Even Octopuses Can See a Difference


SYDNEY, AUSTRALIA: From the annals of you can’t make this stuff up: Octopuses like HDTV.

For decades researchers studying cephalopods, the class of mollusks that includes squids and octopuses, have tried using television to illicit a response from the creatures. Until now, none of the test subjects have taken the bait.

But biologist Renata Pronk at Macquarie University in Sydney, New South Wales, Australia, and her colleagues decided to give it one more try. Instead of using the sort of SD CRT displays traditionally used in such experiments, they tried an LCD HD display. Their test subject, a gloomy octopus (Octopus tetricus), responded to the HDTV images as if it were seeing genuine competitors, preditors or prey, moving away from or toward the screen.

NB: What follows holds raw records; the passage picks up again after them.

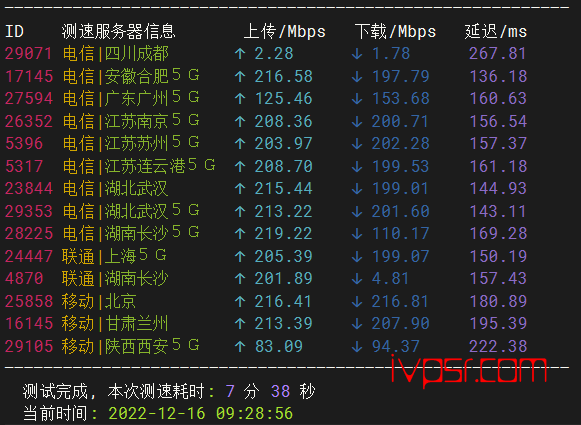The width and height of the screenshot is (581, 425).
Task: Click the 上传/Mbps column header
Action: point(285,31)
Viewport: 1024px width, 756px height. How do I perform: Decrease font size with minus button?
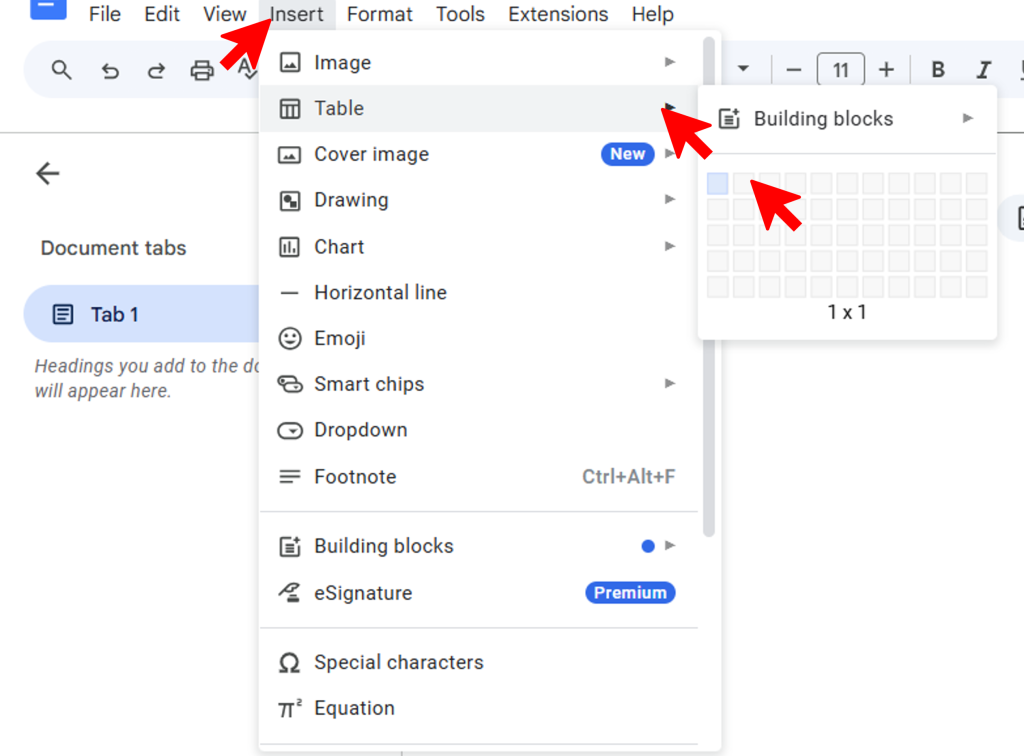click(794, 70)
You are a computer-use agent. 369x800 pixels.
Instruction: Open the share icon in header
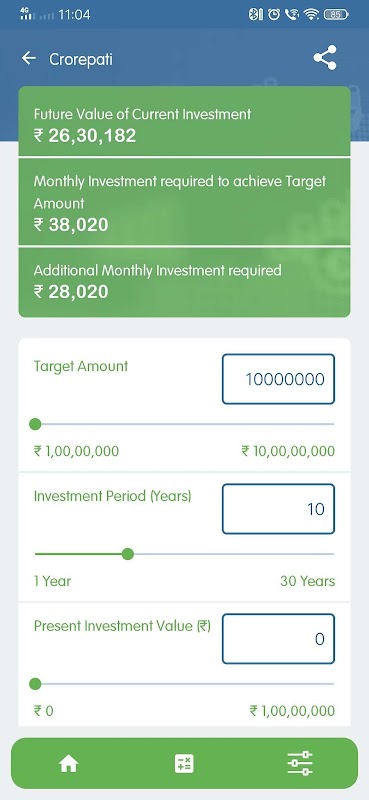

Speculating in a report in New Scientist, Roger Hanlon, an octopus researcher at the Marine Resources Center in Woods Hole, Massachusetts, said that the reason likely lies in the complexity of octopus eyes. Pronk’s HD clips were filmed at 50 fps, while the CRT displays only show footage at 24 fps. “The images that they see on CRT screens are incomplete and probably incoherent,” Hanlon told New Scientist.

Pronk told the Sydney Morning Herald that it was likely the lower frame rate CRT images looked like a series of still images to the octopus while the HDTV images looked more like real, moving animals.

Octopuses are considered the most intelligent of all invertebrates, but much debate remains about the extent of their brain power and capacity for learning. It is possible, Halon said, that the discovery that octopuses will respond to HDTV images could help in testing the limits of cephalopod intelligence.